Uit de jasjes, die Louis Lehmann (1920-2012) tekende in zijn kleerkast, steken schimmige handen. Alsof hij zou voortleven in zijn kleren. De tekeningen staan afgedrukt in het boekje 'Kleren' dat Alida Beekhuis in 1998 maakte, samen met gedichten over kleren.
'Als 'k dood ben zijn mijn kleren rare dingen.
De overhemden, nieuw of dragensbroos,
de pakken hangend waar ze altijd hingen,
steeds wijzend naar omlaag, besluiteloos.'
Louis ging buitengewoon goed - dat wil zeggen met een aristocratische kwasi-achteloosheid - gekleed. Hij zal de eerste geweest zijn die ik zag met een spijkerbroek waar de rafels bij hingen. Echte rafels, ontstaan door echte slijtage. De namaakrafels van nu zou hij verfoeid hebben. Zoals hij zelfs uit afschuw van de eens modische 'pinstriped blue jeans' (de gestreepte spijkerbroek) een lied componeerde, waarvan deze herhaalde regel de enige tekst is. Stijlzuiverheid was hem lief.

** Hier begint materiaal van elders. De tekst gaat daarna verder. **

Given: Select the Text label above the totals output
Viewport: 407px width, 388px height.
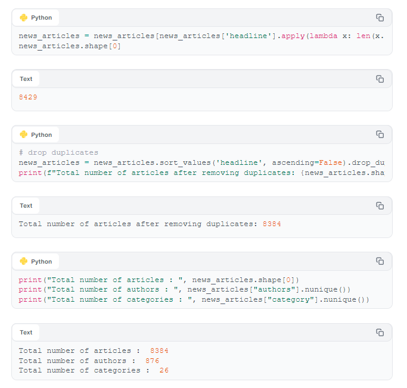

Hij bezat oude, piekfijne pakken en dassen. Maar zijn meest gedragen kledingstuk was wel het lichtbruine tweedjasje met leren mouwstukken. Kleren gingen hem aan het hart, getuige 'Het laatste woord in blues':
'Het is troosteloos
te kijken naar een waslijn
met een oneven aantal sokken
En soms, als het vochtig weer is
hangen ze er
dagenlang, dagenlang.'
‘Kleren’ werd uitgeven door De Gouden Reaal.